Keywords: biomaterials; proteins; tissue engineering.

FIG. 1.

SEM micrographs of electrospun PLGA scaffolds and treated groups: (A) PLGA, (B) PLGA PBS, (C) PLGAH01, (D) PLGAH001, (E) PLGAH01FN, and (F) PLGAH001FN. Scale bar, 50 μm. Asterisk (*) corresponds to hydrolyzed collapsed fibers; black arrows correspond to deposited structures between PLGA fibers. FN, fibronectin; PBS, phosphate buffered saline; PLGA, poly(d,l-lactide-co-glycolide); SEM, scanning electron microscopy.

FIG. 2.

(A–F) SEM micrographs, contact angle water drop images, and fiber orientation (arrows) of electrospun PLGA groups: (A) PLGA, (B) PLGA PBS, (C) PLGAH01, (D) PLGAH001, (E) PLGAH01FN, and (F) PLGAH001FN. SEM scale bar, 500 μm. (G) Fiber diameter and (H) scaffold porosity of untreated and treated PLGA fibers measured by image treatment. Data are expressed as mean±SD. *Significant difference between groups (p<0.05).

FIG. 3.

Chemical characterization of untreated, hydrolyzed, and hydrolyzed-and-coated PLGA scaffolds by (A) ATR-FT-IR and (B) XPS spectra. Control groups: PLGA scaffold immersed in PBS (PLGA PBS) and in fibronectin solution (PLGA FN) for 24 h.
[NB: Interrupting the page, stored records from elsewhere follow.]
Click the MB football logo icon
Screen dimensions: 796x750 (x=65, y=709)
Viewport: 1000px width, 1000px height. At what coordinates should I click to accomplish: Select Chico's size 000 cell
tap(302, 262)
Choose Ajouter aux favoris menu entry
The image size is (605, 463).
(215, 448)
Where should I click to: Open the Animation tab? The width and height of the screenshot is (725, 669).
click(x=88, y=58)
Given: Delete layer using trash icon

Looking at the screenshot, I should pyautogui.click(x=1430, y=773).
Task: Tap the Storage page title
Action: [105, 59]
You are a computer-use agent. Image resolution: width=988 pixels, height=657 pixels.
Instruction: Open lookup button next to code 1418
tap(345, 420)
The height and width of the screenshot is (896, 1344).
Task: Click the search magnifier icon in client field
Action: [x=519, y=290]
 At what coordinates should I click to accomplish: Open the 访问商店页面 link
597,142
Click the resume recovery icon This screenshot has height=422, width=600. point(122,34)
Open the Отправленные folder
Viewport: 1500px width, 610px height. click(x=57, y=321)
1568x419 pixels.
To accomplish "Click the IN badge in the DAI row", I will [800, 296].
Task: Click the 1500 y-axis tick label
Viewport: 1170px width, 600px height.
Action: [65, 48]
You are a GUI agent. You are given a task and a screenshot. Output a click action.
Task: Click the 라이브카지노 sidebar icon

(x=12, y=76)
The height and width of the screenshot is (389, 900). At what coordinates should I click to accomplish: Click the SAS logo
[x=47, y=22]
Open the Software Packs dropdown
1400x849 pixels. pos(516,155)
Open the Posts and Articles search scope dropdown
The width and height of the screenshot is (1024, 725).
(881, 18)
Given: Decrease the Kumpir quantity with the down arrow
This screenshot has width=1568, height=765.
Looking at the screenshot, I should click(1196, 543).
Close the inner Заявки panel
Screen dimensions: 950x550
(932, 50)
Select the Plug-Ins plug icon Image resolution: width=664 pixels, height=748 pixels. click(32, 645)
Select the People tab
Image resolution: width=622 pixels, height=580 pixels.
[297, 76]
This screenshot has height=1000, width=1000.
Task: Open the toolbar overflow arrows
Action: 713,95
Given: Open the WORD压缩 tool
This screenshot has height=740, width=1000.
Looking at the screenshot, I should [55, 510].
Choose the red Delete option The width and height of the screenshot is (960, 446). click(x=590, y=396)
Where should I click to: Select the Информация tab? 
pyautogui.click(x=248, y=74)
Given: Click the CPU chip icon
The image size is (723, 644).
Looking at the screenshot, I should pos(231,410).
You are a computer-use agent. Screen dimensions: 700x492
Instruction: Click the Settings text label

ATR-FT-IR, attenuated total reflectance Fourier transform infrared; XPS, X-ray photoelectron spectroscopy.

FIG. 4.

Mechanical characterization of untreated, hydrolyzed, and hydrolyzed-and-coated PLGA scaffolds: (A) Tensile stress (MPa) versus strain (%) curves and (B) tensile modulus (MPa). Data are expressed as mean±SD. *Significant difference between groups (p<0.05).

FIG. 5.

Study of PLGA scaffold degradation in PBS at 37°C up to 28 days. (A–E) SEM micrographs of PLGA group weekly observed. Degradation behavior of PLGAH001FN samples up to (F) 7, (G) 14, and (H) 21 days. (J i–iii) Details of fiber agglutination (black arrows), appeared pores (white arrows), and pore dimensions of PLGAH001FN samples up to 21 days of PBS immersion. Scale bar: (A–E) 100 μm; (F–H) 1 mm; (J i–iii) 20 μm. (I) Changes of remaining weight and (K) variations of pH values during in vitro degradation up to 28 days.

FIG. 6.

Biocompatibility observations of PDL cells cultured on untreated PLGA and PLGAH001FN samples. (A,B) SEM micrographs of PDL-like fibroblasts cultured on (A) untreated PLGA [scale bar (i) 100 μm and (ii) 30 μm] and (B) PLGAH001FN [scale bar (i) 100 μm and (ii) 30 μm] up to 7 days. (C,D) Confocal images of PDL cells cultured on (C) untreated PLGA surface and (D) PLGAH001FN surfaces up to 24 h; (i) and (ii) correspond to superior and inferior surfaces of samples, respectively. Scale bar (C,D) 100 μm. (E) Quantitative resazurin results of PDL cells cultured on PLGA and PLGAH001FN samples up to 24 h. Data are expressed as mean±SD (n=3). PDL, periodontal ligament.